New Hamilton park to be named in honor of man who is leading its development

Steve Timmer is the former executive director of Hamilton Parks Conservancy and has stayed on as a project manager. Mayor Pat Moeller on Wednesday, April 27, 2022, presented him with a key to the city, and the conservancy board announced a park project he's been working to develop on Gordon Smith Boulevard will be named for him. NICK GRAHAM/FILE

caption arrowCaption
Steve Timmer is the former executive director of Hamilton Parks Conservancy and has stayed on as a project manager. Mayor Pat Moeller on Wednesday, April 27, 2022, presented him with a key to the city, and the conservancy board announced a park project he's been working to develop on Gordon Smith Boulevard will be named for him. NICK GRAHAM/FILE

Steve Timmer also recognized with key to city

Hamilton’s 2014 Citizen of the Year was taken aback by City Council and the Hamilton Parks Conservancy he led from its inception until earlier this year.

Steve Timmer, who stayed on with the conservancy as a project manager, was at City Council’s regular meeting Wednesday presenting a park project he had been championing. Then, Mayor Pat Moeller, Councilmember Carla Fiehrer and Hamilton Parks Conservancy board President James Fitton approached Timmer.

Fiehrer and Fitton said the honor they were about to bestow upon Timmer was not only a unanimous decision, but a fitting one.

“We’ve given this a lot of thought and we’ve talked to a lot of people,” said Fiehrer, who is also on the Hamilton Parks Conservancy board. “We would like to name this park after you. You have put so much into it, we just think it’s just so worthy of you.”

Fitton said the honor “just makes sense.”

“The reality of this, Steve, you’ve been looking at this location, you’ve been informing the board of this location for years, and it’s the right place and it’s the right time,” he said. “It’s just a way to show our gratitude.”

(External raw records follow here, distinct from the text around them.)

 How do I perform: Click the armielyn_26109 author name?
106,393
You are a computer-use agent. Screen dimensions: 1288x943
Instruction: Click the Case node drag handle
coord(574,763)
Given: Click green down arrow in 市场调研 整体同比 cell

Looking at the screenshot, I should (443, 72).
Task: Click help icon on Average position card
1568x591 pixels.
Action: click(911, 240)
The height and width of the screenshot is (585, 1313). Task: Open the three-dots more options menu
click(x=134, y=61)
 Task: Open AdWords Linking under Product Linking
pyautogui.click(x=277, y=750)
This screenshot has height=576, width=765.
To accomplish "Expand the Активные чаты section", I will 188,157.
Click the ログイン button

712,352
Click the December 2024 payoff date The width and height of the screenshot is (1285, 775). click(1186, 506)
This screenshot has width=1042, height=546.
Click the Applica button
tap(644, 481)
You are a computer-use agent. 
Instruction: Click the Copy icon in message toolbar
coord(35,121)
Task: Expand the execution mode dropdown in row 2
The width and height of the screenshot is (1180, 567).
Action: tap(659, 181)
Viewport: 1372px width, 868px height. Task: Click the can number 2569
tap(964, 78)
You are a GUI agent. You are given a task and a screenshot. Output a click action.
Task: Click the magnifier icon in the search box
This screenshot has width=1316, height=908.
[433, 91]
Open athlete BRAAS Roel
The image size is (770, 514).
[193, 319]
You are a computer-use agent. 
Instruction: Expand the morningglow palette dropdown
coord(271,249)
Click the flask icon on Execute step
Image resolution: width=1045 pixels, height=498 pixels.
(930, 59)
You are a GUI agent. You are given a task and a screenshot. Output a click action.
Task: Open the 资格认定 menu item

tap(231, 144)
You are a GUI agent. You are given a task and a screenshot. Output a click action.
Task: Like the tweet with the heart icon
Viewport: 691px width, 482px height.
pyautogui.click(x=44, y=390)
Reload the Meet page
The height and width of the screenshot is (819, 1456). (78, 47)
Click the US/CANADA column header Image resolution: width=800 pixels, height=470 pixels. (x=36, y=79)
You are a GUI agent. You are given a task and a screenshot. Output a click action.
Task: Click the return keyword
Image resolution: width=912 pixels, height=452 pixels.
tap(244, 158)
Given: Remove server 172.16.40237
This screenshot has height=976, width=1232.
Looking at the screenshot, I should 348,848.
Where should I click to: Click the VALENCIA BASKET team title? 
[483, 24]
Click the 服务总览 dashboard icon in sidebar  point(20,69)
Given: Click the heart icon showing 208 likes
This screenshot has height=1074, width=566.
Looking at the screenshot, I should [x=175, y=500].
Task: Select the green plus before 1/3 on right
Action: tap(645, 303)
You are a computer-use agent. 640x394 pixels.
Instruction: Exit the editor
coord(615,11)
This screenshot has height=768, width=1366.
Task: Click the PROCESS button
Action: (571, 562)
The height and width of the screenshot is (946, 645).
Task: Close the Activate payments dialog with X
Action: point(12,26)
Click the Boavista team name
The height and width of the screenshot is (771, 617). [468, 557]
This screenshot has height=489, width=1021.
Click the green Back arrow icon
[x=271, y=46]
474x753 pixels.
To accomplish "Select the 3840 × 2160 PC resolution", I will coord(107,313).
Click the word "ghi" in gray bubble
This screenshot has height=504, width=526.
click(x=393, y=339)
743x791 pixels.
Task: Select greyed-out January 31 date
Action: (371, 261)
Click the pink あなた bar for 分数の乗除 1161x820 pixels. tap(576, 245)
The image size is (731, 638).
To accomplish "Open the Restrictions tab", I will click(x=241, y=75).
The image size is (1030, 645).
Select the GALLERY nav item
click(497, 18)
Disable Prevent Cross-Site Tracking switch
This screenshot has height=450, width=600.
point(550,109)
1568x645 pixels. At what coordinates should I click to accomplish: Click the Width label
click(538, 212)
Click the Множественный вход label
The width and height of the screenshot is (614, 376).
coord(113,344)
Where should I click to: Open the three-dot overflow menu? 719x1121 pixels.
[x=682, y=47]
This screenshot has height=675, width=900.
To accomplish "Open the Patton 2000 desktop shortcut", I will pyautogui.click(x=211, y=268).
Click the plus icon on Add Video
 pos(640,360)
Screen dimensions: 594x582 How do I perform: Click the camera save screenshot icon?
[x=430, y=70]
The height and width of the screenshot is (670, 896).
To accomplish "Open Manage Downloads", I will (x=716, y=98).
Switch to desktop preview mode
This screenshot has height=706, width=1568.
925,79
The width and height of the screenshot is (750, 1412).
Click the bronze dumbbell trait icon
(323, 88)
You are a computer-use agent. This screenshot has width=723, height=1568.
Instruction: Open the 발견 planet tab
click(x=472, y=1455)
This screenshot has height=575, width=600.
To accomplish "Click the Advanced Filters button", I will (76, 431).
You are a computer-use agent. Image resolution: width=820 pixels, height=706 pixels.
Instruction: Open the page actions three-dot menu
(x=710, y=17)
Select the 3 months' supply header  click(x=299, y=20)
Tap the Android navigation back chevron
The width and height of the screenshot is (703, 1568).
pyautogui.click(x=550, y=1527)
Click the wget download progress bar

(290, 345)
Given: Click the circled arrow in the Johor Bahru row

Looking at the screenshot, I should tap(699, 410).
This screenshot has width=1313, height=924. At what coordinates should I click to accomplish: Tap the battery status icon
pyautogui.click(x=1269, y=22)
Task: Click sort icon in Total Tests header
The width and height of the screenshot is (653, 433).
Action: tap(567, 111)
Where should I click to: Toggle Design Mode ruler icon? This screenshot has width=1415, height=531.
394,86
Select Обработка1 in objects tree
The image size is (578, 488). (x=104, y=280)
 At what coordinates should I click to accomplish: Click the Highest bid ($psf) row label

One of Timmer’s missions since being with the Hamilton Parks Conservancy has been to have a park within a 10-minute walk of everyone in Hamilton, a national standard. Through his efforts, 74% of Hamilton residents are now within that 10-minute walk to a park after the city installed Jefferson Park a few years ago. Until Jefferson Park was created, he called the area of the Fourth Ward “a park desert.”

Timmer had also been working to eliminate another park desert, this time in northern Hamilton, saying “Gordon Smith Boulevard was another area that was blocked as an area needing a park.”

He knew the property owners, Ed and Judy Shelton, and they agreed to donate the land to the city. This area of Gordon Smith Boulevard has several multi-family condos, and Timmer said the backs of the buildings are concrete slabs for parking or garbage dumpsters.

“There’s a lot of small children on Gordon Smith Boulevard, and the backyards are actually parking lots, dumpster pads, so they really don’t have any place to play,” he said. “This is not a huge area, it would be a small park.”

Developing this vacant property at 716 Gordon Smith Blvd. would be between a $260,000 and $280,000 project, and the parks district plans to write a grant request to the Greater Hamilton Community Foundation to assist in constructing the low-maintenance park designed for kids 12 and younger on the parcel that is roughly a third of an acre.

Fiehrer and Fitton’s announcement of naming this park after Timmer took him by surprise, causing him to well up with shock and pride. Moeller added one more honor, which only caused Timmer’s face to redden with gratitude even darker with a one-of-a-kind key to the city. The mayor said there was “some special language” added to the key-mounted plaque “because I think it truly does fit.”

The key was not only presented by City Council but also the citizens of Hamilton.

“I think it’s an important distinction from other keys because this is from all of us who have seen what you’ve with the parks system,” said Moeller. “Oh, by the way, you were a firefighter, you served on the (Greater Hamilton) Community Foundation board, and all the things that you’ve done.”

Moeller light-heartedly added that his work isn’t finished: “This doesn’t mean you stop right now, but this is just a key so you keep going.”